Proprietários de imóveis não podem ficar acomodados e depois irem ao “bispo” reclamar que a imobiliária não fez vistorias periódicas que comprovassem os danos provocados pelo inquilino. Em suma, esta a lição que se extrai de decisão judicial proferida pelo Segundo Tribunal de Alçada Cível de São Paulo. O caso é interessante, merecendo ser contado no curto espaço desta coluna.
Em ação de ressarcimento por danos causados a imóvel locado, o juiz acolheu o pedido formulado contra o locatário, mas rejeitou a pretensão do locador com relação à administradora da locação, entendendo que esta nenhuma responsabilidade tinha pelos danos constatados no imóvel, nem mesmo por conta de alegada omissão.
Em sua apelação, o locador reitera que a imobiliária, ao se conduzir omissivamente ao longo de todo o pacto locatício, deixando de fazer as vistorias que lhe competiam e às quais se comprometera quando contratada, tornou-se solidariamente responsável pelos danos causados ao imóvel pelo inquilino; não fosse sua omissão, os danos não existiriam ou não teriam atingido o vulto que ostentaram no final do contrato.
Duas relações
Fundamentando seu voto, o relator do acórdão, juiz Milton Sanseverino, admitiu a legitimidade passiva da imobiliária, visto ser parte no contrato de administração celebrado com o locador, porém não vinculou necessariamente a legitimidade à responsabilidade pelos danos ocorridos. Como diz “as coisas, entretanto, não são assim tão simples”. Lembrou que existem duas relações jurídicas envolvendo as partes. Uma primeira relação jurídica envolve, no plano do direito material, o locador, de um lado, e a locatária, de outro, tendo por objeto o imóvel locado e o aluguel correspondente. É o contrato de locação.
Outra relação jurídica material – “em tudo diversa daquela primeira”- é o contrato de administração celebrado pelo senhorio com a administradora, tendo por objeto a prestação de serviços de administração daquele primeiro contrato, mediante comissão. No primeiro contrato não intervém a administradora (como parte, pois assina o instrumento na qualidade de procuradora do locador) e no segundo não participa o locatário. Coincidência de sujeitos só há, frisa o juiz relator, no pólo ativo das duas relações jurídicas materiais.
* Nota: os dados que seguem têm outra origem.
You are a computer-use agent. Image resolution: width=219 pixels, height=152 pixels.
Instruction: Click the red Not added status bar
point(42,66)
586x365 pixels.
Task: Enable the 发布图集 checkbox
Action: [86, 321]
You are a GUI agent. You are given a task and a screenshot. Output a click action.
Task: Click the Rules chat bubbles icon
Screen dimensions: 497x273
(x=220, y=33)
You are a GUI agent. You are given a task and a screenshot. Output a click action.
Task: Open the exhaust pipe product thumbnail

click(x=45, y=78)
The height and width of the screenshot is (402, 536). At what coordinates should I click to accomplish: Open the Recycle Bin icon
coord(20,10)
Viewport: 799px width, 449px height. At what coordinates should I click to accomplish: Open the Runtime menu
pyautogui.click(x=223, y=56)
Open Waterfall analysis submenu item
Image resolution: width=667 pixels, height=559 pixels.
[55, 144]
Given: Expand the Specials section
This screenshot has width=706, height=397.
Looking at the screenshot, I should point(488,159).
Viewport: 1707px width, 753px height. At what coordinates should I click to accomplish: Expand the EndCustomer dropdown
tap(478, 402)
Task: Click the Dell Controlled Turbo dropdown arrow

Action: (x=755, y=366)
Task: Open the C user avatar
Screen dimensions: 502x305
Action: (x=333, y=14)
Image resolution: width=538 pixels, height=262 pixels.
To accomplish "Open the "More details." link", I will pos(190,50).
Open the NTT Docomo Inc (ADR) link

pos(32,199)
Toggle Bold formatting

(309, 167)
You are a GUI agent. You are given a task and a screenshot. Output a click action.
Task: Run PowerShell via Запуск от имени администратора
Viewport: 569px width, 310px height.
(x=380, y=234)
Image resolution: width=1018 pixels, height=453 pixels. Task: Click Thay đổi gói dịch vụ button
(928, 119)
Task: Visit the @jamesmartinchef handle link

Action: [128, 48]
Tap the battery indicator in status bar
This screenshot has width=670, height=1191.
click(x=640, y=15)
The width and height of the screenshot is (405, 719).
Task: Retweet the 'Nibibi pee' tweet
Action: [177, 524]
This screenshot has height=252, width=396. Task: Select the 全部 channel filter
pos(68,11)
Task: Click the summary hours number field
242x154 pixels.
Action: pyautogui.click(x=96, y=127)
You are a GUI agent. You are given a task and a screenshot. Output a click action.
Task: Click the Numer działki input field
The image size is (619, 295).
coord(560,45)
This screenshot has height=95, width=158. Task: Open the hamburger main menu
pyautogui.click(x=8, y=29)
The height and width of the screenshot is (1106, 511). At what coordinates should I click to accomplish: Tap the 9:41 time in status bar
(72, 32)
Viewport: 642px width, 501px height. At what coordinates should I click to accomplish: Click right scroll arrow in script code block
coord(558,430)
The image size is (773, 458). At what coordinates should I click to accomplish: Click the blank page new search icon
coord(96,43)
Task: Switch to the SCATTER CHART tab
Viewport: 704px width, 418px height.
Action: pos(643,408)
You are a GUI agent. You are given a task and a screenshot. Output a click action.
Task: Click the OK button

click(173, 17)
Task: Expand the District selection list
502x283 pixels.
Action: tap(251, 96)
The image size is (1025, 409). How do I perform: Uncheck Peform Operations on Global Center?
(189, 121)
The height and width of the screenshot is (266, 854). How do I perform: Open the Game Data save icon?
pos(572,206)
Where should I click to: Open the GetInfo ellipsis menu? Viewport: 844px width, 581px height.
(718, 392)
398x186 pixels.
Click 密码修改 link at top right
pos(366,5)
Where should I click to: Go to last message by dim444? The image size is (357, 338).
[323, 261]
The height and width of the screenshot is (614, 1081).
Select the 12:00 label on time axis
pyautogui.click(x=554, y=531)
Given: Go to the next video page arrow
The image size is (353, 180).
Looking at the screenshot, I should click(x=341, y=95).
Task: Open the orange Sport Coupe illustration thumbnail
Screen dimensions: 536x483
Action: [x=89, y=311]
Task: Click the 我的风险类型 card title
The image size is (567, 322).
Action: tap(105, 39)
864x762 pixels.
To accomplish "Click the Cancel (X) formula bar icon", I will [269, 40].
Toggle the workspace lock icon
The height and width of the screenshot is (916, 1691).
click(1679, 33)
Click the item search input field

Assim sendo, prossegue, de diferentes contratos decorrem direitos e obrigações igualmente diferentes, não se podendo apanhar cláusula ou estipulação de um e aplicar no outro, singelamente, como se fosse uma só relação jurídica. Tal raciocínio veio à baila porque o locador alegou que no contrato de locação (e não no de administração) consta cláusula que prevê a realização de vistorias periódicas no imóvel locado, obrigando-se o locatário a permitir que tais vistorias sejam feitas na forma ali prevista.
Omissão do locador
Tal obrigação, entretanto, só seria imputável à imobiliária se decorresse da outra relação jurídica material, a saber, o contrato de administração. Obrigação, se havia, era do inquilino e, direito, do locador. Se omissão houve, foi, em verdade, basicamente do proprietário, que nunca se preocupou com a vistoria do seu imóvel, fosse pessoalmente, fosse por intermédio da administradora, durante os muitos anos de locação. Só acordou quando da entrega do imóvel pelo locatário. Pergunta o relator: “Por que o recorrente não tomou a iniciativa de inspecionar pessoalmente o imóvel de vez em quando, já que o contrato de locação lhe conferia esse direito? Por que – na eventual impossibilidade de o fazer – não provocou a atividade substitutiva da administradora, com idêntico objetivo (por escrito para poder provar mais tarde se necessário)? Por que, enfim, quedou inerte tanto tempo?”
A íntegra do acórdão (apelação c/ revisão n.º 460743-00/4) está publicada no Boletim do Direito Imobiliário, ano XVIII, 2.º decêndio, maio/97, págs. 19 a 21.